--- INFORMATION SHOWN ---

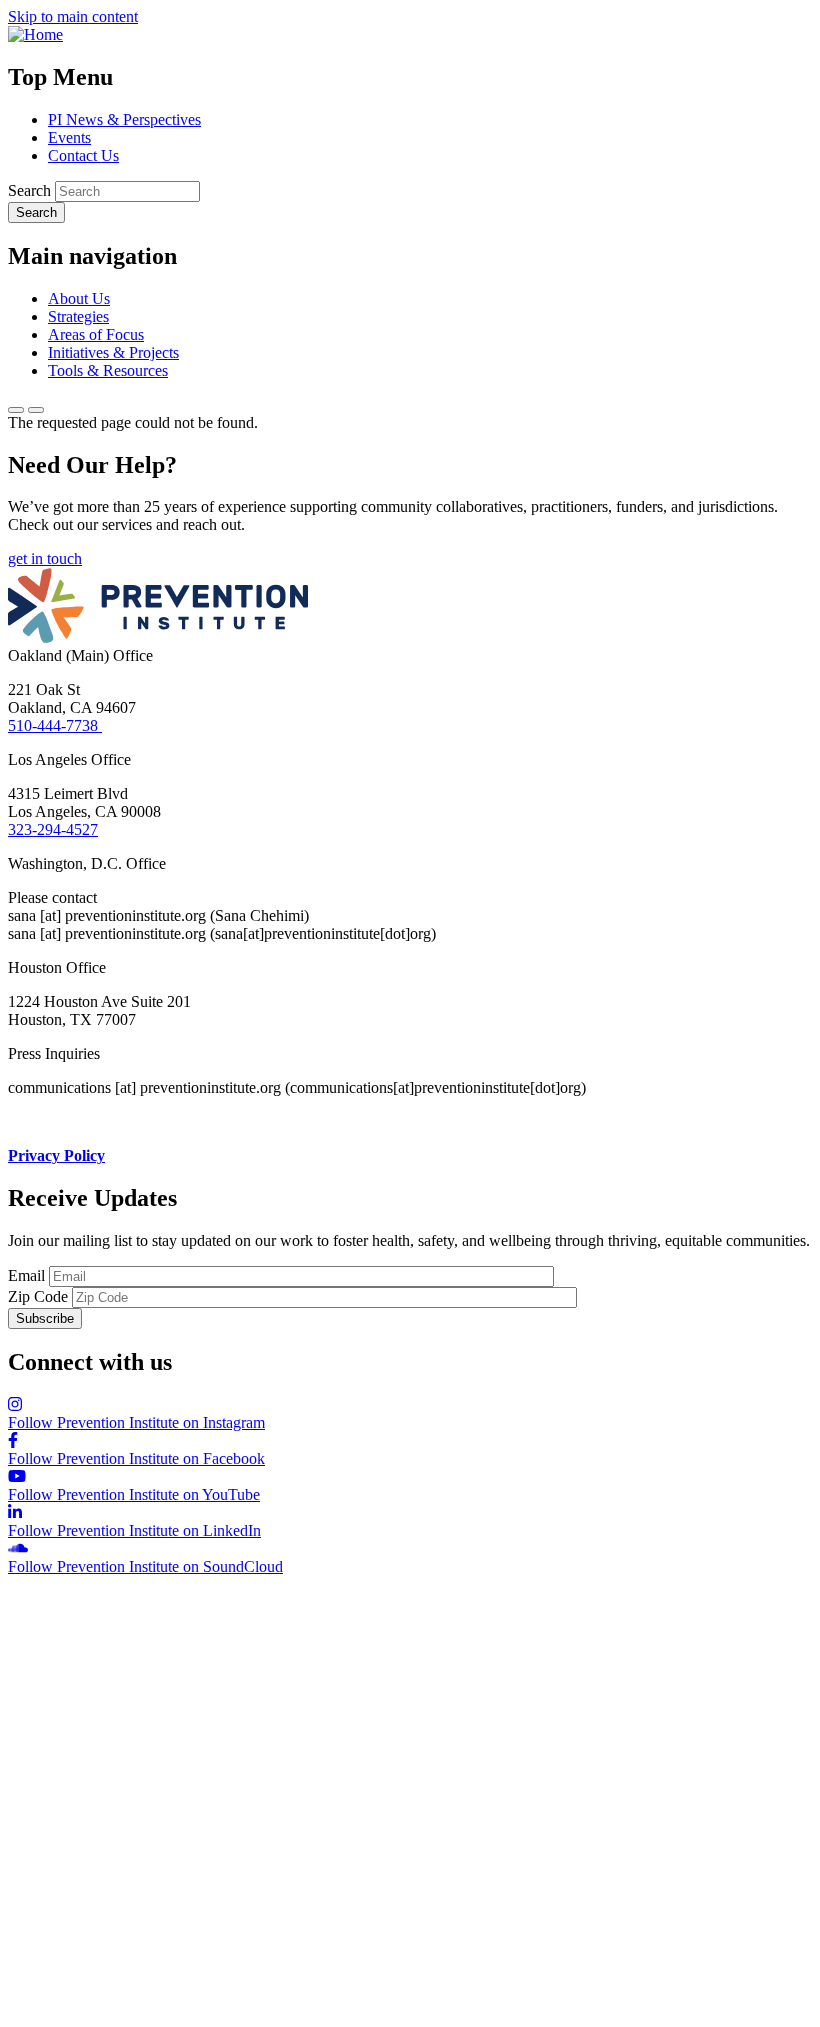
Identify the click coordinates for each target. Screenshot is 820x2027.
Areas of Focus (96, 334)
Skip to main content (73, 16)
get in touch (45, 558)
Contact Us (83, 155)
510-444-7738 (55, 725)
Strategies (78, 316)
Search (29, 190)
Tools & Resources (108, 370)
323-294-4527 (53, 829)
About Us (79, 298)
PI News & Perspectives (124, 119)
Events (69, 137)
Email (26, 1275)
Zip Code (38, 1296)
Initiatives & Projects (113, 352)
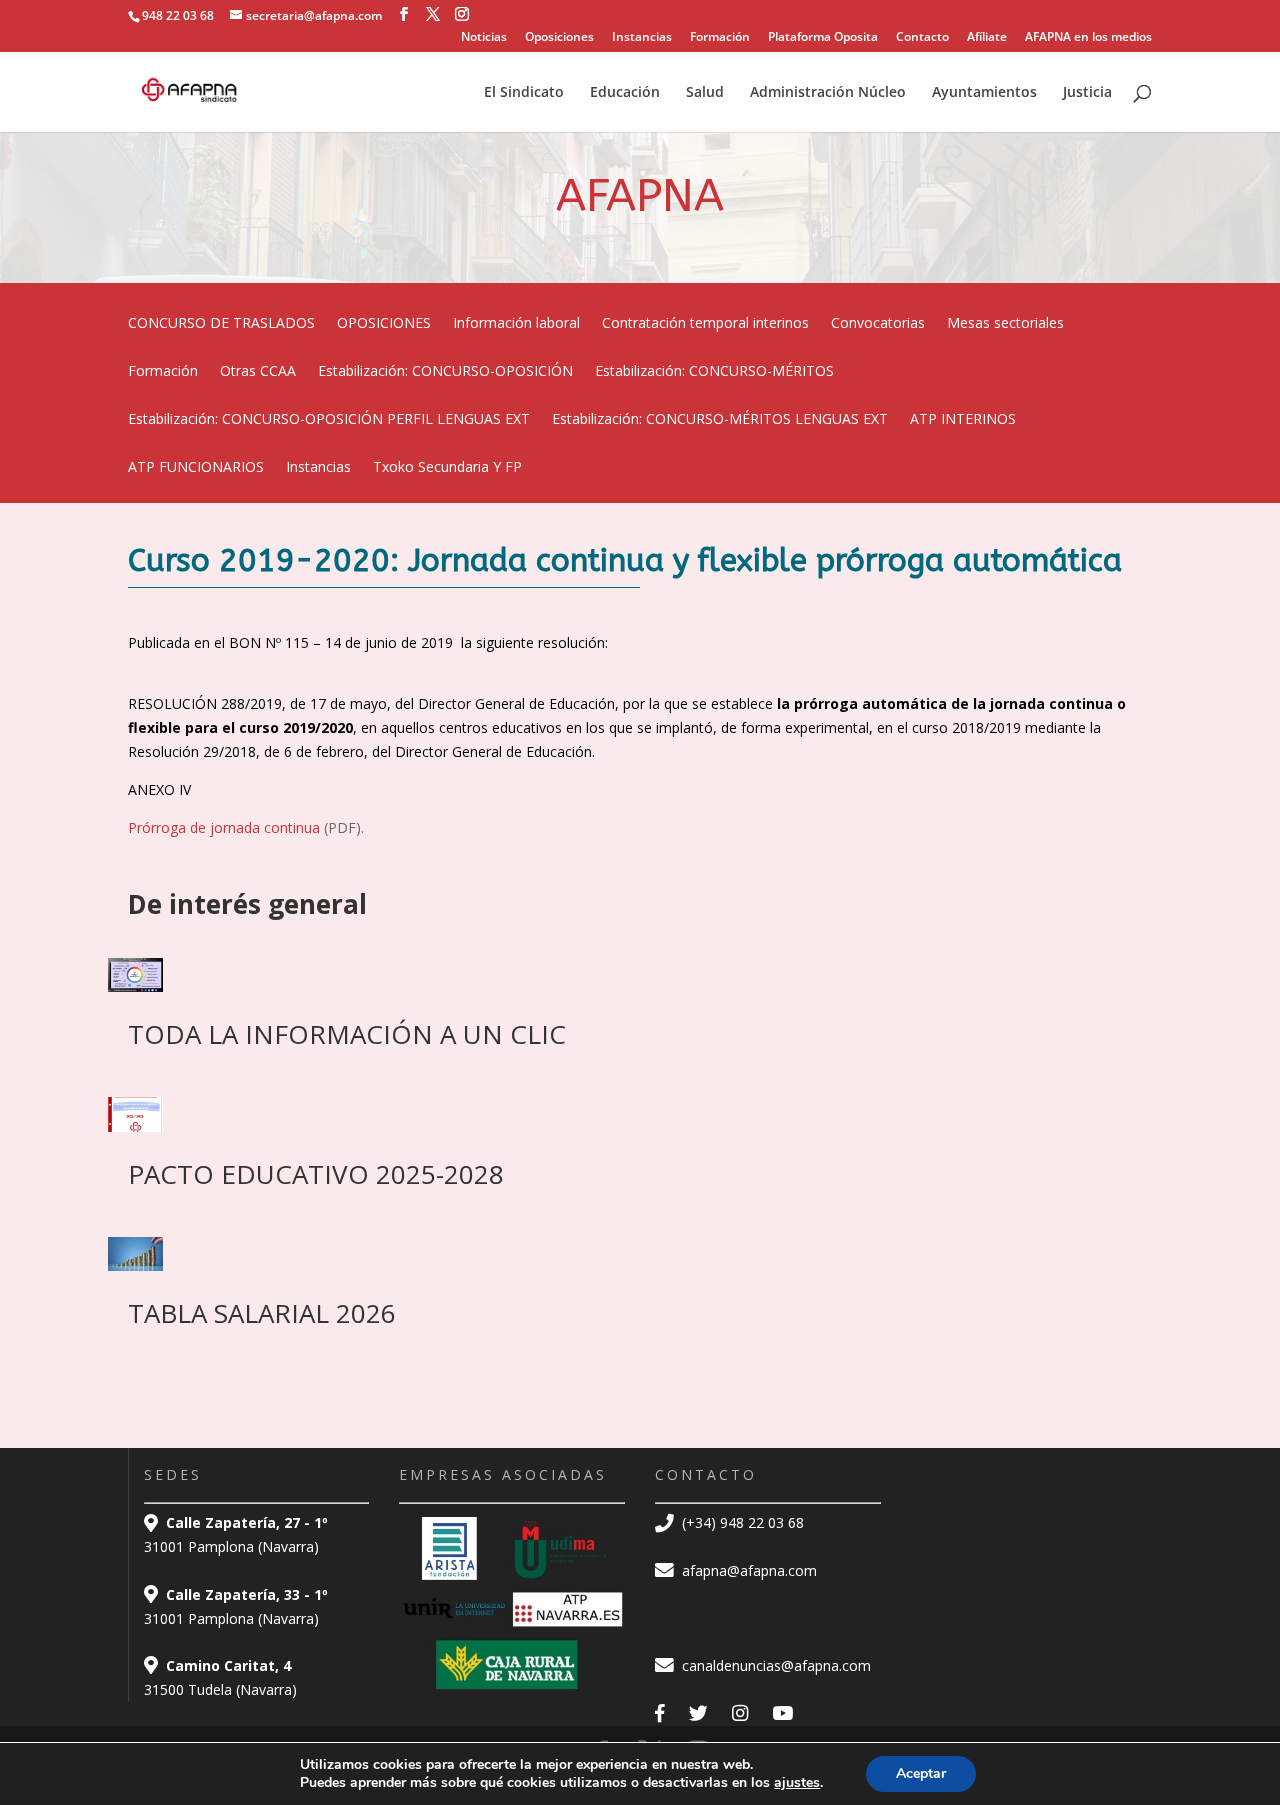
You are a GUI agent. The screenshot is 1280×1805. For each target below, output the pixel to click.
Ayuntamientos (984, 93)
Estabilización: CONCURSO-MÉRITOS (714, 372)
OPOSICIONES (384, 324)
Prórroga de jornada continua (226, 827)
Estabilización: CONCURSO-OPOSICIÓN (445, 372)
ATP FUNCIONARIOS (196, 468)
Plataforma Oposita (823, 38)
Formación (720, 38)
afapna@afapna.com (747, 1570)
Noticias (484, 38)
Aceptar (921, 1773)
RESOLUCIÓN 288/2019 (205, 703)
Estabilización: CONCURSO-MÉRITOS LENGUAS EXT (720, 420)
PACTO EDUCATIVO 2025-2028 (316, 1174)
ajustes (797, 1783)
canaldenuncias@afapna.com (774, 1665)
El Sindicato (524, 93)
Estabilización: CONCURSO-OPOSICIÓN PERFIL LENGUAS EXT (329, 420)
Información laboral (516, 324)
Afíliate (987, 38)
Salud (705, 93)
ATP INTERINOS (963, 420)
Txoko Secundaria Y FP (447, 468)
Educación (625, 93)
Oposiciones (559, 38)
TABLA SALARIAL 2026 (262, 1313)
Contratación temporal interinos (705, 324)
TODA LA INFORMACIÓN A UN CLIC (347, 1034)
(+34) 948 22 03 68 (741, 1522)
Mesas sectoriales (1005, 324)
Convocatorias (878, 324)
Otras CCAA (258, 372)
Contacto (922, 38)
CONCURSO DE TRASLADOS (221, 324)
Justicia (1087, 93)
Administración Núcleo (828, 93)
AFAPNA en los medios (1088, 38)
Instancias (642, 38)
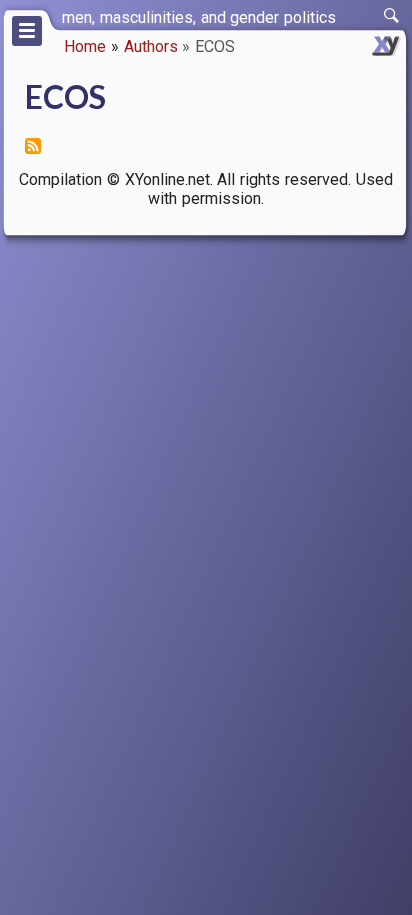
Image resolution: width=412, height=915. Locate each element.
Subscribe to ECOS (33, 146)
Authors (151, 46)
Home (85, 46)
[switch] (392, 16)
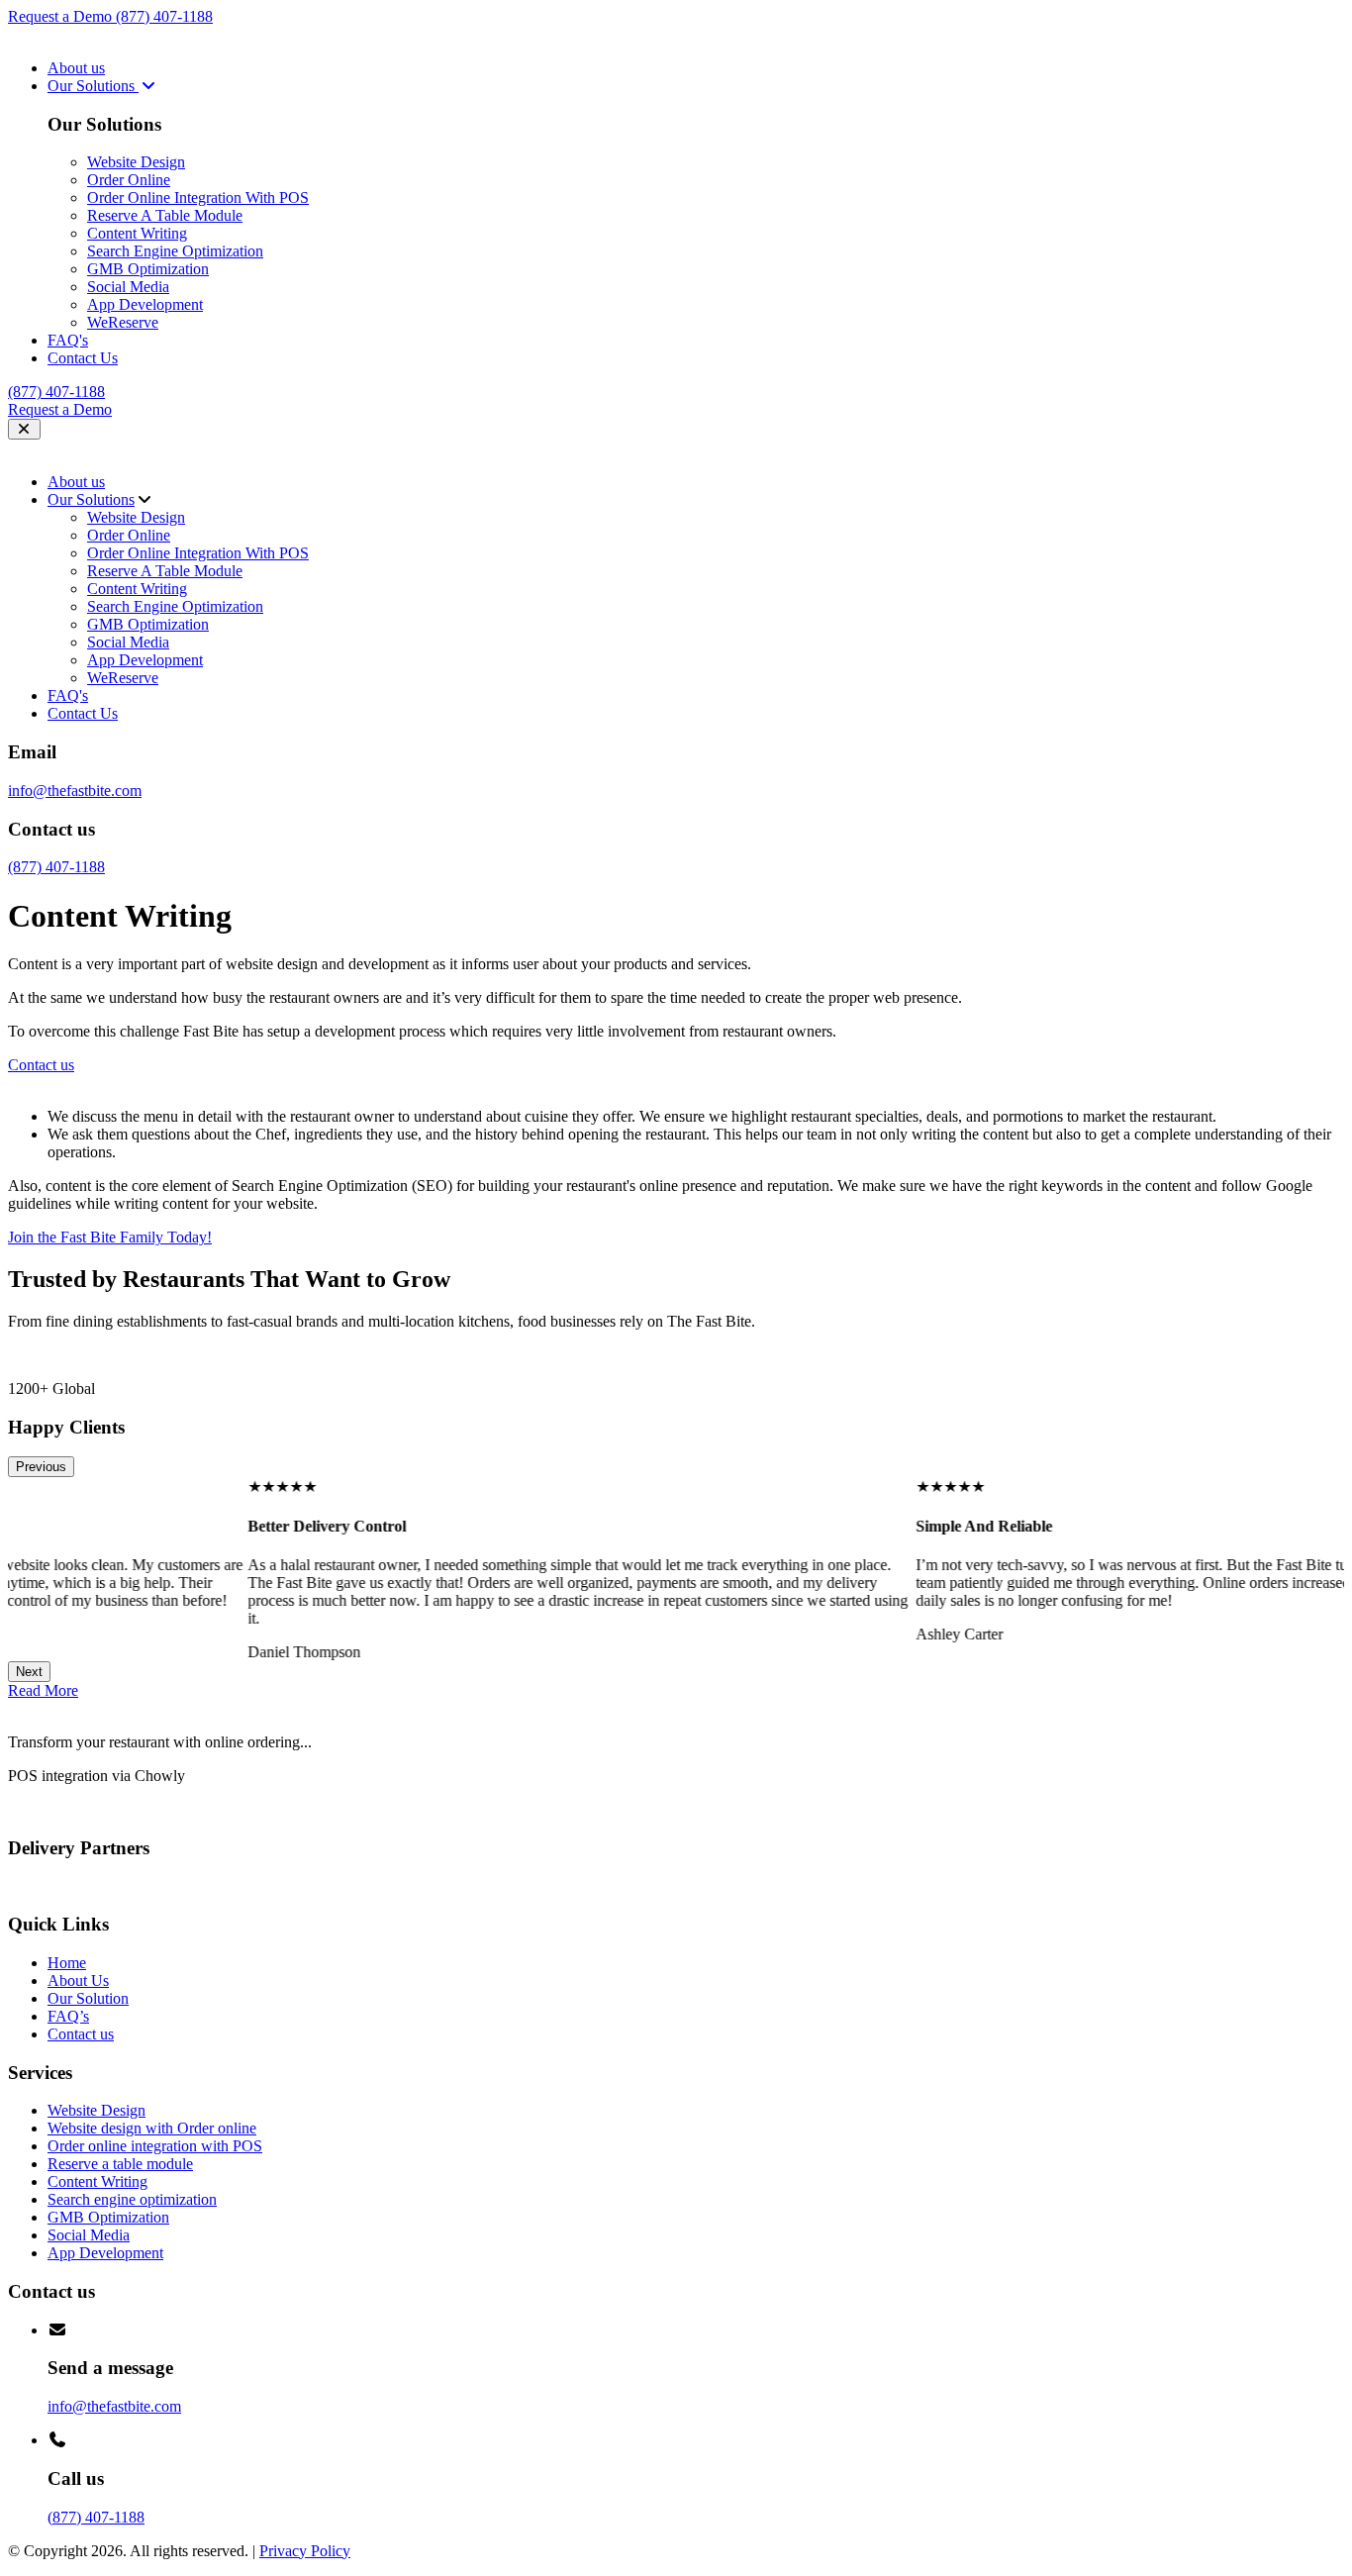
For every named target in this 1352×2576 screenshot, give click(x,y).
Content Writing (137, 233)
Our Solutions (93, 85)
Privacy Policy (304, 2550)
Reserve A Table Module (164, 215)
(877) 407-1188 (164, 16)
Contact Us (83, 357)
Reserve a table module (120, 2163)
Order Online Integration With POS (198, 197)
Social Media (128, 286)
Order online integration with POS (155, 2145)
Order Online (128, 179)
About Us (78, 1980)
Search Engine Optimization (175, 251)
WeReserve (122, 322)
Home (67, 1962)
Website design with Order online (152, 2128)
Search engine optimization (132, 2199)
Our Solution (88, 1998)
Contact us (81, 2034)
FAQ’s (68, 2016)
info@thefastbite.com (75, 790)
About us (76, 67)
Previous (41, 1466)
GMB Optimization (148, 268)
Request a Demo (62, 16)
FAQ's (68, 340)
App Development (145, 304)
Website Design (136, 161)
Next (29, 1671)
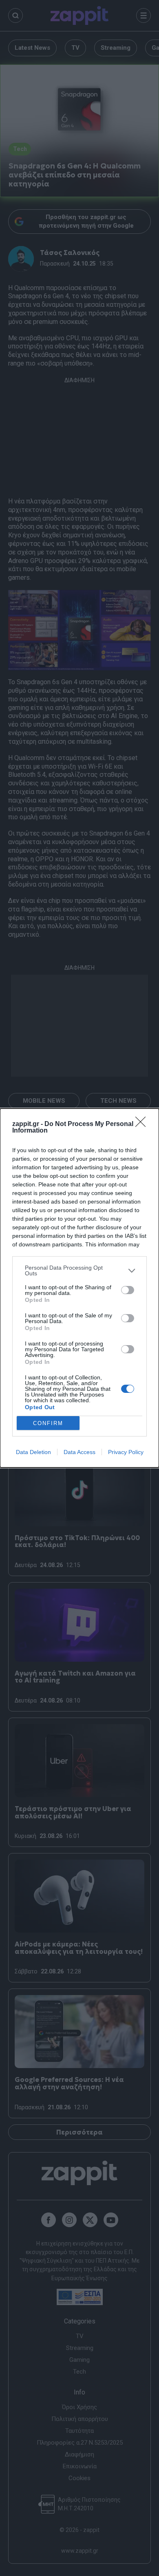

---

Only the number is needed here: how many lines in the data contain "OPOSICIÓN"?

2